A tireless champion of the rule of law

Mike Pence fancies himself the Voice of Morality in the Trump administration – which is odd since you can’t work for Trump without stepping deliberately into a moral sewer, but anyway he does fancy himself that.

So it is worth noting what Pence, the Trump administration’s righteous man, did in Arizona on Tuesday. According to the Hill’s Jacqueline Thomsen:

Vice President Pence praised former Maricopa County Sheriff Joe Arpaio, who was convicted of contempt of court, as a “tireless champion of … the rule of law” during an event in Arizona on Tuesday.

Pence said at the tax event that he was “honored” by the former sheriff’s attendance, and called Arpaio a “great friend of this president and tireless champion of strong borders and the rule of law,” to cheers from the crowd.

A tireless champion of the rule of law who was convicted of violating a federal court order to stop arresting and detaining people for no reason other than his own whim (and the fact that they looked “Mexican” of course). He was convicted of violating a federal court order. That’s not a tireless champion of the rule of law. In Arpaio’s case it’s also a mean racist shit.

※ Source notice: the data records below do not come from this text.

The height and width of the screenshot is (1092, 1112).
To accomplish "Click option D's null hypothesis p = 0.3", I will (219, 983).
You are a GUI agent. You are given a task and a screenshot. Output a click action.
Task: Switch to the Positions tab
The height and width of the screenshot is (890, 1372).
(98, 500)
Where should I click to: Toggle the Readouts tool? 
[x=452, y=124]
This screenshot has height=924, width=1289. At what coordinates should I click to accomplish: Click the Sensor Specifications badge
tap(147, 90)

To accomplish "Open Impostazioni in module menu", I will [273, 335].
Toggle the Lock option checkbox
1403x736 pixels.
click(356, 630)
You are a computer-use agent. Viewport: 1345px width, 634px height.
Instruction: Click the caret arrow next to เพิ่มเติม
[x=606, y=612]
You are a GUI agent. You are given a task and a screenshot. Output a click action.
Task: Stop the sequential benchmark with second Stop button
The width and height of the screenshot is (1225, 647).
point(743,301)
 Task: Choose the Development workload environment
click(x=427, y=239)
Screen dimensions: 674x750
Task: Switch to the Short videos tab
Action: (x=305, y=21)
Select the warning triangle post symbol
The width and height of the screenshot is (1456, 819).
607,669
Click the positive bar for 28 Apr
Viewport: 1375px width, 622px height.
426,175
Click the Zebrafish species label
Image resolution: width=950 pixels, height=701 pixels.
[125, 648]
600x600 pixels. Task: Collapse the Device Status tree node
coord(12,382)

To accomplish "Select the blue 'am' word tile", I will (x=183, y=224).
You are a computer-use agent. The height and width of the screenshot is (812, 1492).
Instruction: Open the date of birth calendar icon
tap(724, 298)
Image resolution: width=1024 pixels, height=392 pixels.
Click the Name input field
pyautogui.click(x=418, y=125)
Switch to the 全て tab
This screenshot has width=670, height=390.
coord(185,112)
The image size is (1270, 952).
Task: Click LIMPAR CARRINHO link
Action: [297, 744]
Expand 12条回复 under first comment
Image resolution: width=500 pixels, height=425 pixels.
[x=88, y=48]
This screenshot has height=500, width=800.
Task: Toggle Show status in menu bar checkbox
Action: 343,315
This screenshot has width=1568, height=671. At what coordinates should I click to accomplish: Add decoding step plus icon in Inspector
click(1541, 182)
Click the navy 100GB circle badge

Daniel Drezner quotes the National Review:

Arpaio was convicted of criminal contempt last summer for willfully violating a federal court order. Specifically, he was convicted of violating an order that he cease arresting and detaining people for whom there was no plausible criminal charge — i.e., the court asked him, pretty please, to stop detaining Mexicans for publicity purposes. Arpaio says he was arresting illegal immigrants, and he may well have been, but it is not a criminal offense simply to be illegally present in the United States. (That is a civil matter.) Until such a time as Congress passes a law making such presence a crime (and delegates enforcement of that federal statute to the sheriff of Maricopa County, Ariz.), arresting people under color of law for that non-crime isn’t law enforcement — it’s lawlessness.

But Sheriff Joe has a thing for arresting people who haven’t committed any crime. He arrested a Republican critic — the county supervisor — on trumped-up charges in 2008 and ended up handing over $3.5 million of taxpayers’ money in a wrongful-arrest settlement. He tried to bully the mayor of Phoenix in much the same way, demanding phone logs and other records as part of a nonsensical “investigation” designed to silence a critic. In another spectacular abuse of power, Arpaio teamed up with a friendly county attorney and filed a federal lawsuit seeking the federal prosecution of several judges and lawyers — his political enemies — under the RICO organized-crime statute. Arpaio, being Arpaio, held a press conference announcing the investigation, which the federal courts immediately threw out as “patently frivolous.” Millions more taxpayers’ dollars were paid out in settlements.

That’s not The Nation or Mother Jones or American Prospect, it’s National Review. Like Trump, Arpaio is a bad man who does bad things. It’s not political or “partisan”; it’s just the truth.